The windmills quivered soundlessly at the slightest blow of breeze and drops or trickles of water gathered at the pond to be distributed, as dew, as cleaning or underground water with temperature and fertilizers that allow the early exuberant growth of small red radishes, artistically clustered here, and there minute cucumbers, now compact ivory lettuce, and in its season, the coveted succulent asparagus and even the ridged watercress...

Canon used the memory of this orchard to discuss the situation of cultivation and land use in the Philippines.

In 1921, he published his narrative poem A la Laguna de Bay, which represents the integration of Philippine esoteric knowledge and spirituality with technology, philosophical thinking, and modernity.

==Other achievements==
Canon's inventions included improvements to electrotherapeutic devices, a soap for lepers, and a cane that doubled as a stun gun.

Canon studied classical guitar with Francisco Tárrega in Spain.
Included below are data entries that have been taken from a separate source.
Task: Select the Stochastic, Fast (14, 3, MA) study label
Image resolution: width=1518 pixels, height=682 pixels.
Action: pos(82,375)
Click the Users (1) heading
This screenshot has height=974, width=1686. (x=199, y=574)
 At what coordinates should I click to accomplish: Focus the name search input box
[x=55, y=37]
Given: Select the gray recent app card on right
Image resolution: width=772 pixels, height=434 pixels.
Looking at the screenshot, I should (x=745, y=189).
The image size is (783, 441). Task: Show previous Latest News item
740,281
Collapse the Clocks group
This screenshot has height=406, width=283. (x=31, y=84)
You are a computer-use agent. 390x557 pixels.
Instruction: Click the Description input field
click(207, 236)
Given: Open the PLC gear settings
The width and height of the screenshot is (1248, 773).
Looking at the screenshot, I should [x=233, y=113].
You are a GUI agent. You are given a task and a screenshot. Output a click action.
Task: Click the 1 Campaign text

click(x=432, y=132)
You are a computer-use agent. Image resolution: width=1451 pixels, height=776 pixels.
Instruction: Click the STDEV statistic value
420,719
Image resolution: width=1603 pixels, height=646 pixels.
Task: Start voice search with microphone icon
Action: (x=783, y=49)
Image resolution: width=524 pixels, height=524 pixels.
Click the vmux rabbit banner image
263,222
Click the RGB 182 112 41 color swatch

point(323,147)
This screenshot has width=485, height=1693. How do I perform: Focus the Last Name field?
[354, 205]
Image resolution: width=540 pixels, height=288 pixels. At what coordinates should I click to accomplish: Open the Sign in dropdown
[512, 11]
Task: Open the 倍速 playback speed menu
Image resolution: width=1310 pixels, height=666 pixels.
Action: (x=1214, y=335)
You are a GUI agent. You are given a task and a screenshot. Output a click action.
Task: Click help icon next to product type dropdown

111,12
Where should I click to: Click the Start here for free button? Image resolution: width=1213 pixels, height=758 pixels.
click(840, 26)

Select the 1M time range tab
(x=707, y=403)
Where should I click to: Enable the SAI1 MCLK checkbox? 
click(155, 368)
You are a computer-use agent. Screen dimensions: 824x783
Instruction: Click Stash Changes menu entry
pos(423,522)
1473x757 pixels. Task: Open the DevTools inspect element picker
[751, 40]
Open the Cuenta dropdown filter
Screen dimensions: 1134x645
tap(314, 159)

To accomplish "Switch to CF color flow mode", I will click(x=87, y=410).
He became the first secretary of the Conservatory of Music of the University of the Philippines when it was founded in 1916. He sought to document and preserve traditional Philippine instruments such as kumintang, kudyapi, kundiman, and balitaw, recognizing their importance to Filipino cultural heritage.

Canon was also a chess player. In 1905, he won the first Catalan Chess Championship held at the Sportmen's Club of Barcelona, and upon his return to the Philippines, he won the first national chess championship in 1908. After winning the championship, there is no further record of Canon ever competing in another chess tournament.